Being a member of the legendary New York theater lyricist-composer pair with musician Richard Rodgers, Lorenz Hart was responsible for matchless numbers like the classic The Lady Is a Tramp, Manhattan, the beloved My Funny Valentine and of course the titular Blue Moon. But frustrated by the lyricist's addiction, unreliability and melancholic episodes, Rodgers broke with him and partnered with lyricist Oscar Hammerstein II to write the show Oklahoma! and then a raft of theater and film hits.

Emotional Depth

The film envisions the deeply depressed Lorenz Hart in the show Oklahoma!'s opening night New York audience in 1943, gazing with covetous misery as the production unfolds, loathing its insipid emotionality, hating the exclamation mark at the end of the title, but dishearteningly conscious of how extremely potent it is. He realizes a hit when he sees one – and feels himself descending into unsuccessfulness.

Before the intermission, Hart sadly slips away and goes to the pub at the venue Sardi's where the remainder of the movie occurs, and expects the (inevitably) triumphant Oklahoma! company to appear for their post-show celebration. He knows it is his entertainment obligation to compliment Rodgers, to pretend all is well. With polished control, the performer Andrew Scott acts as Rodgers, obviously uncomfortable at what each understands is the lyricist's shame; he provides a consolation to his ego in the guise of a short-term gig creating additional tunes for their existing show A Connecticut Yankee, which just exacerbates the situation.

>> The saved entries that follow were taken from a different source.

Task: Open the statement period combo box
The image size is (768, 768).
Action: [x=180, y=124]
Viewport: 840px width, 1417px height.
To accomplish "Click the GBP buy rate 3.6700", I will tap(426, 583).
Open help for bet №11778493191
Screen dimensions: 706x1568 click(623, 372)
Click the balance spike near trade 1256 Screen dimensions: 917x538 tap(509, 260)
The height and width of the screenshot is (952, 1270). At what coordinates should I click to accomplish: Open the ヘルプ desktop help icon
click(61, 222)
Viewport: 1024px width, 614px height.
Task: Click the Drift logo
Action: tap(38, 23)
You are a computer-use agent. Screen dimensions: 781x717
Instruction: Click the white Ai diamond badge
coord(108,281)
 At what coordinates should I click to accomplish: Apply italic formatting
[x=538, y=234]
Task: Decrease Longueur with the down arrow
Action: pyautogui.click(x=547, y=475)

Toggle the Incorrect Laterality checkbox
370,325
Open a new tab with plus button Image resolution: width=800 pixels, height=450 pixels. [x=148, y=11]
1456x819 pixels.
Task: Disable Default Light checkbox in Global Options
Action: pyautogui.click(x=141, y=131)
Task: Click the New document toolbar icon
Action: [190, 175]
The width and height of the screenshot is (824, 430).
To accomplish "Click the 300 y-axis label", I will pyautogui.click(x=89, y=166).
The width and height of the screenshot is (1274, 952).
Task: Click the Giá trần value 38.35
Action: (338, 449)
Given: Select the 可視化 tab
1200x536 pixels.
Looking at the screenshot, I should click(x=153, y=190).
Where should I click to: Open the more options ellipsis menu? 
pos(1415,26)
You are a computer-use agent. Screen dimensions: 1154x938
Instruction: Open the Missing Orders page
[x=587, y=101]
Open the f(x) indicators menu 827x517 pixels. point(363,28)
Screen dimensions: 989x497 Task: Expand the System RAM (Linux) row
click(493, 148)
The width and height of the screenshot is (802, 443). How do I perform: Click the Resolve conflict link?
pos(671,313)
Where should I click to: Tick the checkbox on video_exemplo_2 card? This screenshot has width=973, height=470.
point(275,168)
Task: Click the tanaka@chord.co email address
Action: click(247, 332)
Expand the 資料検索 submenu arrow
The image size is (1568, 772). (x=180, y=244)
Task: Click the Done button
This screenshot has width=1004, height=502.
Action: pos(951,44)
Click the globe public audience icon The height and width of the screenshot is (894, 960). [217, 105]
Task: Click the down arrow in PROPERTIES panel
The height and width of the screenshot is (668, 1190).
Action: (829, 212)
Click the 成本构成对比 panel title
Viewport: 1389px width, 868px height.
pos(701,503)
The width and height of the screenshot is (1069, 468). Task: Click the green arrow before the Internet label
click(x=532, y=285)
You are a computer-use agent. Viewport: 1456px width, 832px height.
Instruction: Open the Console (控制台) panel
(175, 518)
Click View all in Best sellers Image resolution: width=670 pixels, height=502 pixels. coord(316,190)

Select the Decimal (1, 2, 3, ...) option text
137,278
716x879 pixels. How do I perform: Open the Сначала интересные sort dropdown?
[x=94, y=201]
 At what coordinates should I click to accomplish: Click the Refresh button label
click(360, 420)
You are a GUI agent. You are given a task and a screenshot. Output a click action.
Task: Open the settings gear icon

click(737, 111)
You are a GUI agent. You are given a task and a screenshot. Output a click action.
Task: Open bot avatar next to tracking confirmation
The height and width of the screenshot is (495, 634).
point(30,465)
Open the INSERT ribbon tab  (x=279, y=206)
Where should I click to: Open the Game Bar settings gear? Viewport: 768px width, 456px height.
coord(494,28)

  • The performer Bobby Cannavale plays the barman who in standard fashion listens sympathetically to Hart’s arias of vinegary despair
  • The thespian Patrick Kennedy portrays author EB White, to whom Hart unintentionally offers the notion for his kids' story Stuart Little
  • The actress Qualley acts as the character Weiland, the unattainably beautiful Yale student with whom the movie imagines Hart to be complicatedly and self-harmingly in affection

Hart has earlier been rejected by Rodgers. Certainly the universe wouldn't be that brutal as to get him jilted by Weiland as well? But Qualley pitilessly acts a young woman who wants Hart to be the laughing, platonic friend to whom she can confide her experiences with boys – as well of course the theater industry influencer who can advance her profession.

Acting Excellence

Hawke shows that Hart to a degree enjoys spectator's delight in listening to these guys but he is also authentically, mournfully enamored with Elizabeth Weiland and the film reveals to us an aspect infrequently explored in pictures about the world of musical theatre or the films: the terrible overlap between professional and romantic failure. Nevertheless at a certain point, Hart is boldly cognizant that what he has attained will endure. It’s a terrific performance from Ethan Hawke. This might become a stage musical – but who shall compose the songs?

The movie Blue Moon premiered at the London cinema festival; it is released on the 17th of October in the United States, 14 November in the UK and on January 29 in Australia.

Jennifer Hale
Jennifer Hale

A certified skincare specialist and wellness coach with over a decade of experience in beauty and holistic health.